Andrea Arcangeli (andrea@suse.de)
Thu, 20 May 1999 13:34:00 +0200 (CEST)


On Wed, 19 May 1999, dave madden wrote:

>A lot of the ticks are lost from 0x40... is that userland? How can I

Yep. If the process is doing iopl(3); cli(), then that's the culprit.

>find out which process? (I suspect the X server: the easiest way to

To discover which is the task that is masking irq for a so long time just
apply this patch against 2.2.*_andrea*.bz2:

Index: arch/i386/kernel/time.c
===================================================================
RCS file: /var/cvs/linux/arch/i386/kernel/time.c,v
retrieving revision 1.1.2.23
diff -u -r1.1.2.23 time.c
--- arch/i386/kernel/time.c 1999/05/07 00:30:11 1.1.2.23
+++ arch/i386/kernel/time.c 1999/05/20 11:27:14
@@ -436,8 +436,9 @@
return;

delta -= 1;
- printk(KERN_NOTICE "recover_lost_timer: lost %lu tick%c from %08lx\n",
- delta, delta > 1 ? 's' : ' ', regs->eip);
+ printk(KERN_NOTICE "recover_lost_timer: lost %lu tick%c from %08lx "
+ "process %s pid %d\n", delta, delta > 1 ? 's' : ' ', regs->eip,
+ current->comm, current->pid);
/*
* With APM enabled the TSC can break, so we don't trust it. -Andrea
*/

I'll checkin it now.

> =>In my patch I implemented a recover_lost_ticks mechanizm that will detect
> =>a lost timer interrupt and will update xtime to take care of the lost irq.
> =>This will only work with TSC enabled, if you don't have the i386 TSC you
> =>will continue to lose time over the time ;) and gettimeofday can't be
> =>monotone in presence of a lost tick.
>
>Is there any way to force gettimeofday not to return an earlier time?

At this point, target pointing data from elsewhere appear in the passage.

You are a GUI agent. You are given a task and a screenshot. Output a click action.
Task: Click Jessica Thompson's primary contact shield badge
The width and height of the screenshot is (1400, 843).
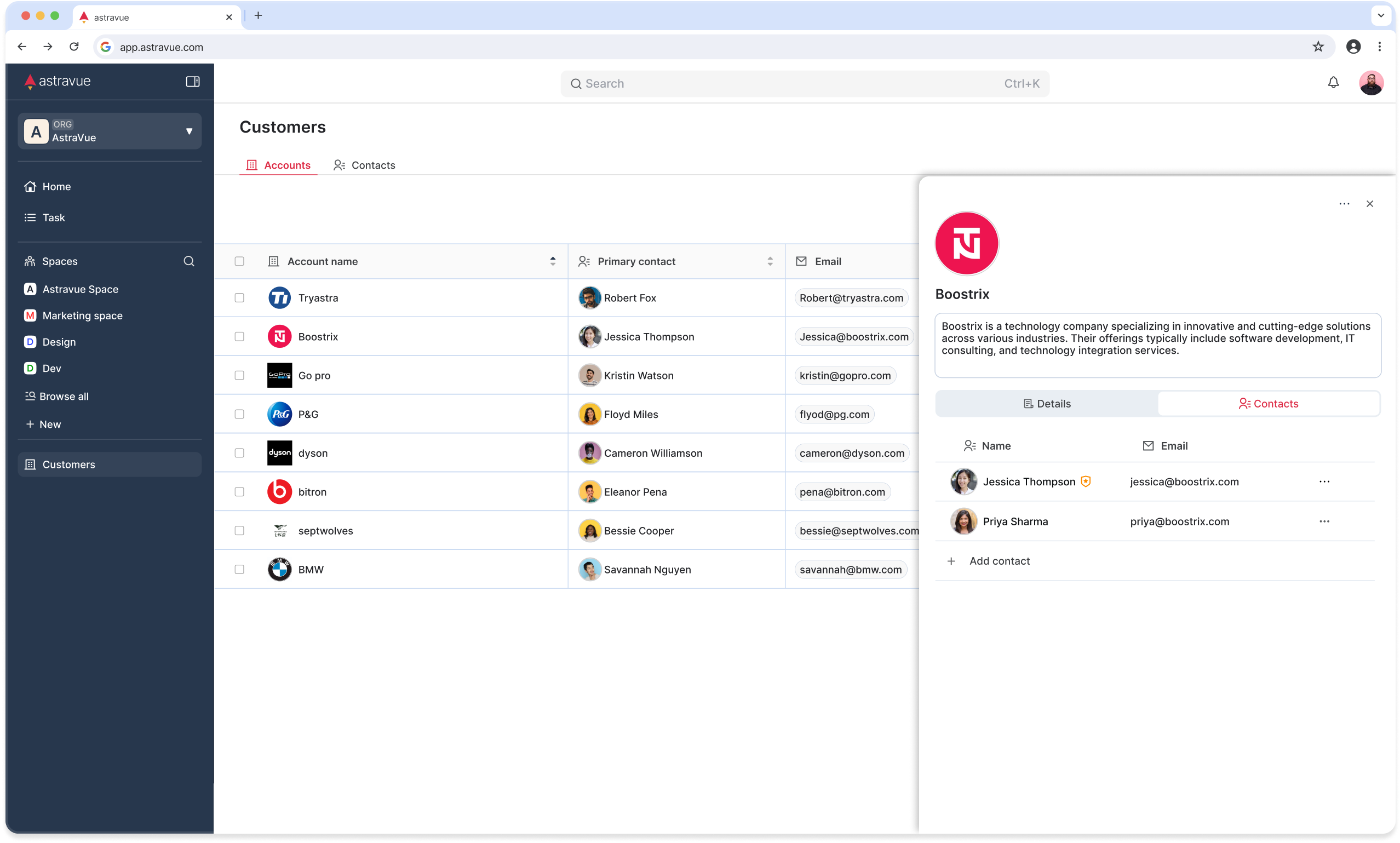[1086, 481]
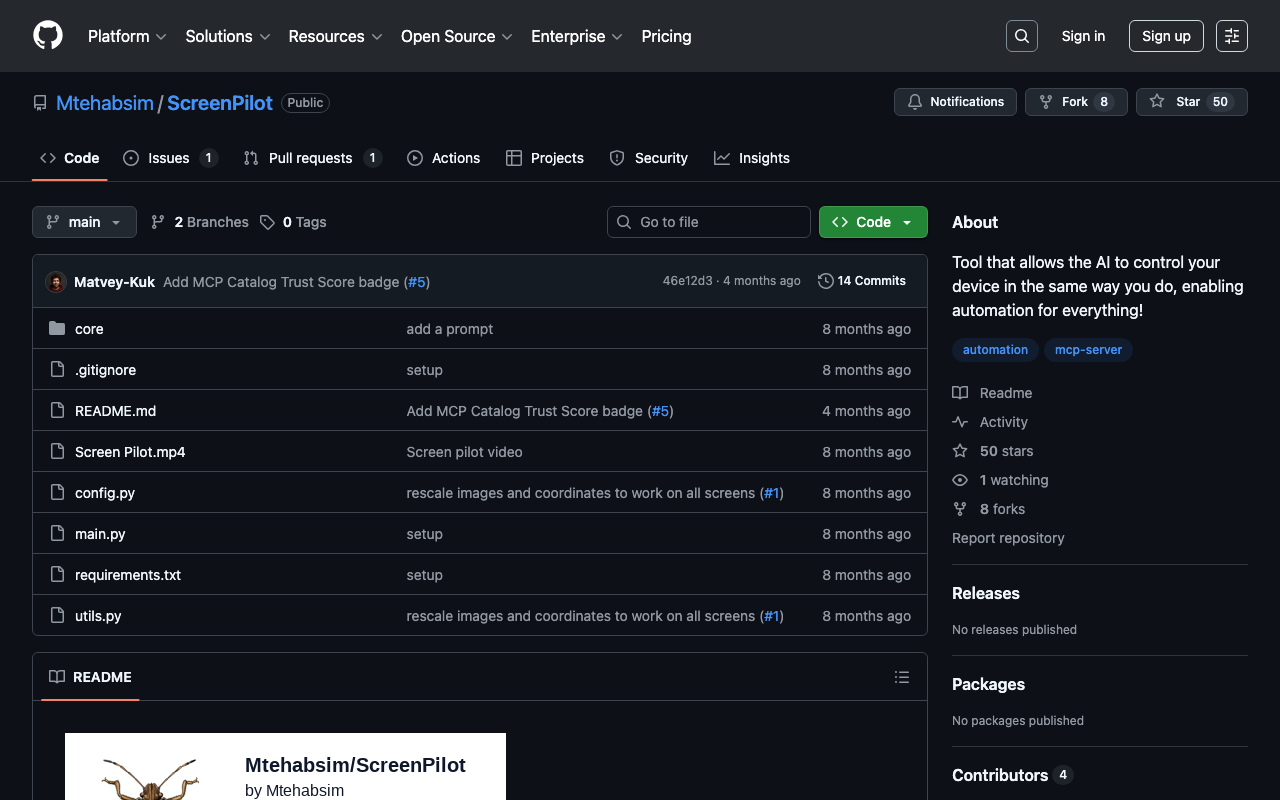Click the branches icon beside 2 Branches
This screenshot has width=1280, height=800.
click(158, 222)
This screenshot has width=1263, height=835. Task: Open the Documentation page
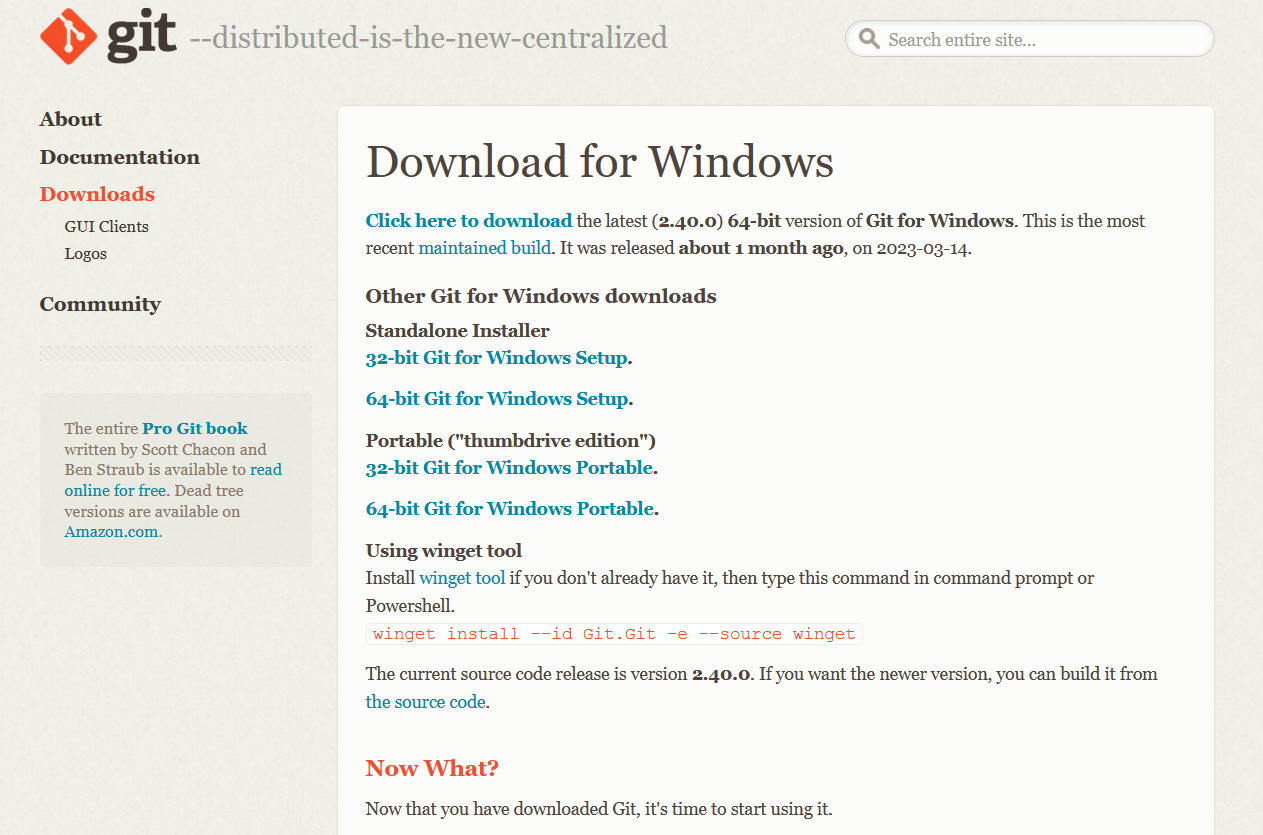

Apply my patch :-). If you want you can disable the printk, then my code
will run silenty and will make your sistem robust against complete cli()
of the order of many seconds. And since it will make sure that your
system-time will be always ok even if many irq got lost, then gettimeofday
will stay monotone all the time and will also report the _right_ time.

Right now there is a KERN_NOTICE just because code that cli() for more
than 1/HZ sec should _not_ run all the time and if it run all the time we
must find where this code is placed.